She was a woman who knew how to play her cards right. More than anything, Cleopatra was one smart cookie. Was she a great beauty, was she spectacularly pretty on the level of a Victoria’s Secret Angel? Not exactly. But she was incredibly intelligent, alluring, had a sense of style, and knew how to appeal to any man she encountered. Like a chameleon, she could adapt to her surroundings and make herself into the very image of femininity and desire.
When seducing Julius Caesar, Cleopatra made use of her wit as much as her youth and reasonably good looks. She wasn’t a great looker, her nose rather large for her face, but she was young, slender, and well-dressed.
She was also royalty. And no, not just any royalty — she was a descendant of the Pharaohs of ancient Egypt, as well as Ptolemy I… Ptolemy is one of Alexander the Great’s finest generals and most loyal allies, who married into Egyptian nobility and began its last dynasty.
Now if there is ONE thing you must know about the days of Cleopatra, it’s that Alexander was pretty much a God among men. His legacy was eternal, it was unbreakable, incredibly powerful. Little boys grew up wishing to be like Alexander, the way little boys today might dream of being Superman.
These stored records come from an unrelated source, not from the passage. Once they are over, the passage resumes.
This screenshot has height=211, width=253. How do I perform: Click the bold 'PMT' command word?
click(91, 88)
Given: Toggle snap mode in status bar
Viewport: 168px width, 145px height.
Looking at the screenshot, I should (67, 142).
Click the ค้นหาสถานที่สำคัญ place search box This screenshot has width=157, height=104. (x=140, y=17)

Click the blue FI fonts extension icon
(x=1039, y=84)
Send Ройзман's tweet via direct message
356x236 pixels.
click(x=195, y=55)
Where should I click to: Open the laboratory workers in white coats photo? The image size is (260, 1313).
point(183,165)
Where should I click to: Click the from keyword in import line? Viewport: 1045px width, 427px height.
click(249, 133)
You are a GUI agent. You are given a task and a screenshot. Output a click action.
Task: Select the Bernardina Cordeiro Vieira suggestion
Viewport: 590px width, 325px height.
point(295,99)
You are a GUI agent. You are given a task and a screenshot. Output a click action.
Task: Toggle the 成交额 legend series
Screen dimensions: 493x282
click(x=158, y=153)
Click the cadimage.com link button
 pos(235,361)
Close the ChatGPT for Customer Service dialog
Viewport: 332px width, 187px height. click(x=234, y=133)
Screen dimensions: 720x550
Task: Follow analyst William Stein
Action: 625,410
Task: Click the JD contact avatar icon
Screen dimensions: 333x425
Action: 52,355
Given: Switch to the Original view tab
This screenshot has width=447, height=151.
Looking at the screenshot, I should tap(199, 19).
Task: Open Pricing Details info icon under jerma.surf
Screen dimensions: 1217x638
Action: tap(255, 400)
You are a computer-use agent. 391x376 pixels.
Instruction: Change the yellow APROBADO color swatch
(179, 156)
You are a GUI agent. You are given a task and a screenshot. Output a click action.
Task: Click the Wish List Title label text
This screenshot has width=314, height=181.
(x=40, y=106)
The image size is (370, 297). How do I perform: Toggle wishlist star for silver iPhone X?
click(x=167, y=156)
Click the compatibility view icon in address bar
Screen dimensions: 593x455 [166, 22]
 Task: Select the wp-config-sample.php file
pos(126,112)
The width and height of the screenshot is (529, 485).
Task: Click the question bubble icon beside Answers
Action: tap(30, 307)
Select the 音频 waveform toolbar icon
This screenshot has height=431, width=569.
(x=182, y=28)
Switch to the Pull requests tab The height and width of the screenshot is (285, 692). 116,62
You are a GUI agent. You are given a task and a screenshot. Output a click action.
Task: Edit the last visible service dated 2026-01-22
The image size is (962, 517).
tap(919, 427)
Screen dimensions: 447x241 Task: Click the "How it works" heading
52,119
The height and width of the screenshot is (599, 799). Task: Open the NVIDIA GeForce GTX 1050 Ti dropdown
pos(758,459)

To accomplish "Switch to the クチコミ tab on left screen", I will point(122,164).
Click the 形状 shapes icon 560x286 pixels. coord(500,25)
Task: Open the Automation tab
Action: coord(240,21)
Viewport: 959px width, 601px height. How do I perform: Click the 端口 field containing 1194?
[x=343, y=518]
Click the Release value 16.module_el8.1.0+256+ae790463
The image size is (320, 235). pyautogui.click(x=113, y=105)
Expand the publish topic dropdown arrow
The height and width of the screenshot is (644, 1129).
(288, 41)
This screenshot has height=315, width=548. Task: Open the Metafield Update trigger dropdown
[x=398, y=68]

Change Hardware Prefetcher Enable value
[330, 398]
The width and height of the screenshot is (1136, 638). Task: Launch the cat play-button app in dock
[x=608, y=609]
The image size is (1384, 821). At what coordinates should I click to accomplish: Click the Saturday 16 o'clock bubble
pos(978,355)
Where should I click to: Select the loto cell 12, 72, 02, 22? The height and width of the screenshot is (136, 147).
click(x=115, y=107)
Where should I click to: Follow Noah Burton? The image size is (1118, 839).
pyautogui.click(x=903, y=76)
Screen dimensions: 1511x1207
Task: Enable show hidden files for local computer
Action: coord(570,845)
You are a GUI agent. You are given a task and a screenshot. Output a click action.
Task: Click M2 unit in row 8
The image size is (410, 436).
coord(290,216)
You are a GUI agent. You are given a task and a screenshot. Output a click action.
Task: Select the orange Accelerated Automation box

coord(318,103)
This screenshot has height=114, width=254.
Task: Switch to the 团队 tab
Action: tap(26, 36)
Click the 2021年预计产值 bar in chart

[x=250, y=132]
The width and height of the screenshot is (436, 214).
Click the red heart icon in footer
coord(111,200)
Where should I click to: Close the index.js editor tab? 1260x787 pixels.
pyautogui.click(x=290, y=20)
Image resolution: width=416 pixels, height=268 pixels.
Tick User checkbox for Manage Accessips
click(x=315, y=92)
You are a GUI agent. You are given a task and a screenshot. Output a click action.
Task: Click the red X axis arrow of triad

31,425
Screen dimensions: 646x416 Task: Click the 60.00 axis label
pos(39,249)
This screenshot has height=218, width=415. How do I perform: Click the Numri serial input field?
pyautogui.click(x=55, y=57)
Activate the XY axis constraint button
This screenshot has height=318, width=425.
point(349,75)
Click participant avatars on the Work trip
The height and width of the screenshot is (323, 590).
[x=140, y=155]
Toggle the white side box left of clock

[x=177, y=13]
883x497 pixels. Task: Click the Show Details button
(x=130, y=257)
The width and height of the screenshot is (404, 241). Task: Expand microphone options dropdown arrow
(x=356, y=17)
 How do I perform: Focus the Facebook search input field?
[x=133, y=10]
But Alexander died without surviving legitimate offspring, his dynasty died with him. Ptolemy’s descendants in Egypt were as close as any living Roman could get to Alexander. She knew this. And Caesar himself sure knew it, too — he himself was well aware of the power of bloodlines, and had always prided himself in being a descendant of a God himself.
So Cleopatra flaunted her looks, her body, draped in the finest of clothes, and peppered her speech with the wittiest and slyest of remarks… all the while knowing that her every word and move was made infinitely more memorable by the fact that the status she had was astronomical, far more noble than any Roman of the day…
Hers was a wealthy nation, an ancient nation, as rich in resources and culture as it was in history, gold and produce. This certainly didn’t help but certainly, the Romans could have taken it all from her without her remaining in a position of power. It was her personal appeal, however, that kept her where she was.
Above all, she was a Queen. Pharaoh of Egypt. And what man wouldn’t pinch himself to check if he wasn’t dreaming, as he found himself cavorting around in silken sheets with a living Goddess, the ruler of an ancient dynasty with a history so magnificent it made Rome look rather bland in comparison?